If you’re still not up to speed on digital communications, or are trying to figure out the best content platforms to use, let’s start with a list of basic must-haves:

  • Website: This is ground zero for all content you create and disseminate. Create a clean, responsive design on a platform that allows you to easily and regularly update content for customers — both retailers and consumers. Ensure that you can feature video and images easily on your site. Be prepared to make a significant investment if you want significant returns, especially for e-commerce functionality.
  • E-newsletter: This is the most effective and low-cost direct mail and touch-point to reach your customers. Educate your buyers; don’t just sell them. Teach them about featured plants and offer content they can use in their retail/landscape marketing. Weekly mailings on platforms such as Constant Contact and MailChimp are affordable and easy.
  • YouTube Channel: Set up a channel for your business. Your website platform may require you to pull in and display video from an external site such as YouTube (rather than uploading video directly), so you’ll need it one way or the other.
  • Facebook: Facebook isn’t as effective for many businesses as it used to be, but still offers the opportunity to connect and engage with a big chunk of both retailers and end customers. Using the Facebook Live function, you can easily stream video, provide educational content and answer questions.
  • Instagram: You need this to get young and up-and-coming gardeners engaged with your plants and products, to drive them to the retailers. Take LOTS of photos. Treat your IG channel as a mini visual blog. You also can use the live or recorded Story function on Instagram to improve engagement and make your channel feel more personal.
  • LinkedIn: Yes, you need to create and flesh out your company’s LinkedIn page. It’s a very effective B2B marketing and publishing platform, as well as recruiting tool.
  • Blog: I’ll make a case that if your blog has gone fallow for the last few years, all this social distancing and desire for distance learning may drive the need for you to revive it. Start writing!

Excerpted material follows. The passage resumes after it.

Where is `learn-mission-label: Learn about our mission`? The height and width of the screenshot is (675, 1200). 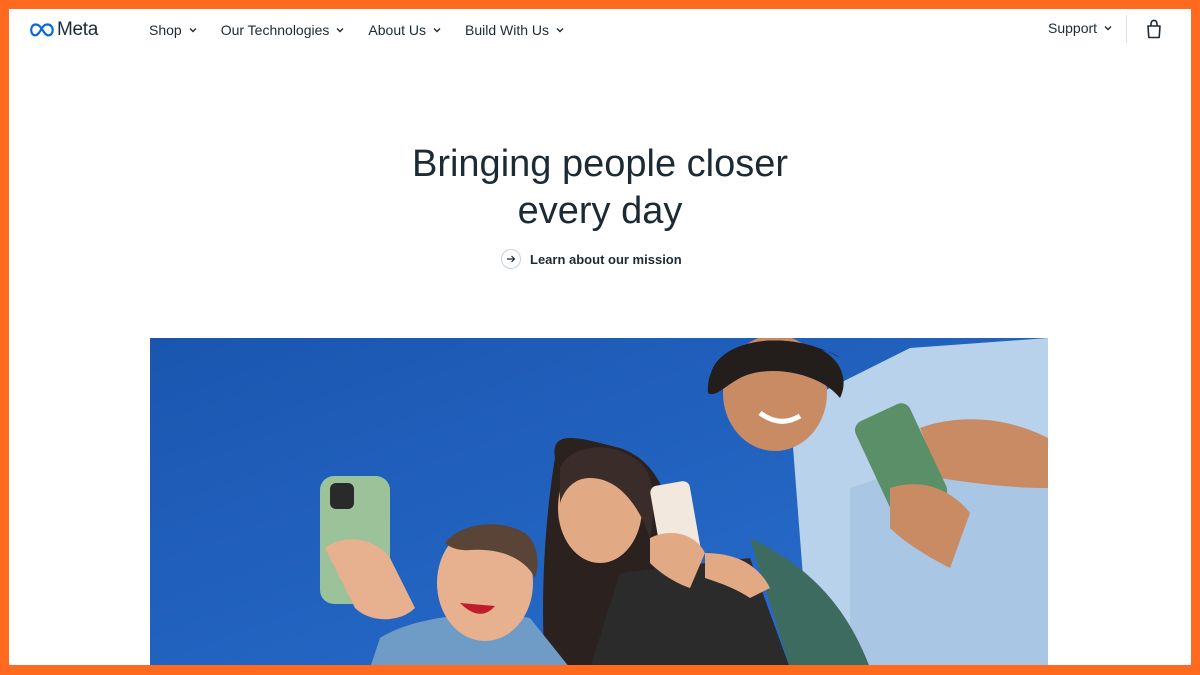
learn-mission-label: Learn about our mission is located at coordinates (606, 259).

Although many of us are uncomfortable on camera, video is a non-negotiable form of communication these days. Retailers and consumers want to see what’s going on behind the scenes of your operation, as well as learn more about the plants you're growing. You don’t have to get super fancy with your video, but at least get yourself an inexpensive tripod with an attached ring light that holds your smartphone and includes a remote. You can even just buy a small clip light for your phone. Trust me, you need the extra lighting. Then get into the greenhouse and shoot! You can then disseminate your videos via your website, e-newsletter and all social media channels. Make sure you know the video-length limits for each social media platform.

Too hard?

In this industry, we complain a lot about the perceived value of our products and professions. The number of new students entering the field has dropped dramatically, and many of us have a hard time finding growers. I know ramping-up your digital communications and education for marketing purposes may seem hard. But realize that by doing so, you’ll not only educate your buyers and end customers, but also expose a lot of people to your profession and elevate perception of your expertise. You might just inspire the next generation of growers, while at the same time sell a lot more plants. Deeper connections through distance digital is the new paradigm shift for 2020.

Leslie (CPH) owns Halleck Horticultural, LLC, through which she provides horticultural consulting, business and marketing strategy, product development and branding, and content creation for green industry companies.